When to use Amazon Cloudfront or S3

Kamo picture Kamo · Jul 25, 2010 · Viewed 87.5k times · Source

Are there use cases that lend themselves better to Amazon cloudfront over s3 or the other way around? I'm trying to understand the difference between the 2 through examples.

Answer

eillarra picture eillarra · Jul 25, 2010

Amazon S3 is designed for large-capacity, low-cost file storage in one specific geographical region.* The storage and bandwidth costs are quite low.

Amazon CloudFront is a Content Delivery Network (CDN) which proxies and caches web data at edge locations as close to users as possible.
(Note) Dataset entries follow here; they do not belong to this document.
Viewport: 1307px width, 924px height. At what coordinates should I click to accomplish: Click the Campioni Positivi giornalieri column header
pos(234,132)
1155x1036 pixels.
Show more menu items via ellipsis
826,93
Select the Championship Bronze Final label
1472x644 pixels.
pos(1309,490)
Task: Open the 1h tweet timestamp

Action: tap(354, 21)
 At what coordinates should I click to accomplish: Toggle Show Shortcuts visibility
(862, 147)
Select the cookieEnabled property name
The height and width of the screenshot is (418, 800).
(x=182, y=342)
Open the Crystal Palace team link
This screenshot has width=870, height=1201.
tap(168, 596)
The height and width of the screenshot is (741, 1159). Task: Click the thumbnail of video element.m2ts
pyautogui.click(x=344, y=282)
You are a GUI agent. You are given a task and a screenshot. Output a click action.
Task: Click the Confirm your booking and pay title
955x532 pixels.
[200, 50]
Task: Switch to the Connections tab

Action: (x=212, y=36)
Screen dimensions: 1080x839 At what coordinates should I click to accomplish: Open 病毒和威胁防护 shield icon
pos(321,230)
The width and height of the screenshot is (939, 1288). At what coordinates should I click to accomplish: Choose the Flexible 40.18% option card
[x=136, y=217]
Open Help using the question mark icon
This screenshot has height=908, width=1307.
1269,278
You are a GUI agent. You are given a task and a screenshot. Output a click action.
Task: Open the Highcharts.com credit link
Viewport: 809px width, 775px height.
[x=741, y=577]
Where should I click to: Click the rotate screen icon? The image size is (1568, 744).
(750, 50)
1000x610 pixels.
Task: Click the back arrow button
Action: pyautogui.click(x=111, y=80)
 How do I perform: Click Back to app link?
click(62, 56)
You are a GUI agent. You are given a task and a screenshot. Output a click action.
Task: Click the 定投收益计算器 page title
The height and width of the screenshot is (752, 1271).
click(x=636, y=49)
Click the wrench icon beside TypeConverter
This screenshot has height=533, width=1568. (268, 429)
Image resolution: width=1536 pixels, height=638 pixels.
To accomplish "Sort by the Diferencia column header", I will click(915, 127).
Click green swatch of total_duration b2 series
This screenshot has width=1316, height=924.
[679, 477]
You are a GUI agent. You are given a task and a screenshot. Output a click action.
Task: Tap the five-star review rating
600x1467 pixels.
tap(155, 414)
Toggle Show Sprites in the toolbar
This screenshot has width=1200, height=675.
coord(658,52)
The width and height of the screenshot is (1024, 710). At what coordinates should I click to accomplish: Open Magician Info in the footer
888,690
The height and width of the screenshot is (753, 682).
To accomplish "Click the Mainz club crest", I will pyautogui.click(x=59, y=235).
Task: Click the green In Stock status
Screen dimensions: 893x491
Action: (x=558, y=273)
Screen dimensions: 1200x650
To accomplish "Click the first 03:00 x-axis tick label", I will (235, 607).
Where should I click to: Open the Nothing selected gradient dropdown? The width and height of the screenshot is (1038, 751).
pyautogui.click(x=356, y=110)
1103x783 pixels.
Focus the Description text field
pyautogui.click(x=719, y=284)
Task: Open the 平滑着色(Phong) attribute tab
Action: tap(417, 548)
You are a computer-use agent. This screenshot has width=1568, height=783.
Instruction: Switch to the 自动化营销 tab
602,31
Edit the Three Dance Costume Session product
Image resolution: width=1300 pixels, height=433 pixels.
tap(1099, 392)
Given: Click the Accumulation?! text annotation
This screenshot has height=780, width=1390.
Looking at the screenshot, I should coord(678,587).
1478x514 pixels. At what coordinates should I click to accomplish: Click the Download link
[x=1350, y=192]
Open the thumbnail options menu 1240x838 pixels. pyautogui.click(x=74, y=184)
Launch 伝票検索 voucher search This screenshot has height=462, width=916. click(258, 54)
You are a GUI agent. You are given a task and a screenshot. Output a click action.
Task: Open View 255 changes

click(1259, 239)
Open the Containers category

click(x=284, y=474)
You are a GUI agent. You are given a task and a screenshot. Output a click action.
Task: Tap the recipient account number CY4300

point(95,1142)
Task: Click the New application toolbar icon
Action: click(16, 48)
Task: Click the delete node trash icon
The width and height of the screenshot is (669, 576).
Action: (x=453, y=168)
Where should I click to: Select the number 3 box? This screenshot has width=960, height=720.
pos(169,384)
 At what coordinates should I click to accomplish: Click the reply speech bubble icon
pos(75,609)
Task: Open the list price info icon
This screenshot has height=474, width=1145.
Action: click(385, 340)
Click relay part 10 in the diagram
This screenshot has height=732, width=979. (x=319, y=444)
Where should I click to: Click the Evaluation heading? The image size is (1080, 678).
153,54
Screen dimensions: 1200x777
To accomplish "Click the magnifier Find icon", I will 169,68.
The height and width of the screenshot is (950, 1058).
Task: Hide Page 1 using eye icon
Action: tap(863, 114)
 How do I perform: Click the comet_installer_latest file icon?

When end users request an object using this domain name, they are automatically routed to the nearest edge location for high performance delivery of your content. (Amazon)

The data served by CloudFront may or may not come from S3. Since it is more optimized for delivery speed, the bandwidth costs a little more.

If your user base is localized, you won't see too much difference working with S3 or CloudFront (but you have to choose the right location for your S3 bucket: US, EU, APAC). If your user base is spread globally and speed is important, CloudFront may be a better option.

Both S3 and CloudFront allow domain aliases, however CloudFront allows multiple aliases so that d1.mystatics.com, d2.mystatics.com and d3.mystatics.com could all point to the same location increasing the capacity for parallel downloads (this used to be recommended by Google but with the introduction of SPDY and HTTP/2 is of lesser importance).

CloudFront also supports CORS as of 2014 (thanks sergiopantoja).

* Note: S3 can now automatically replicate to additional regions as of 2015.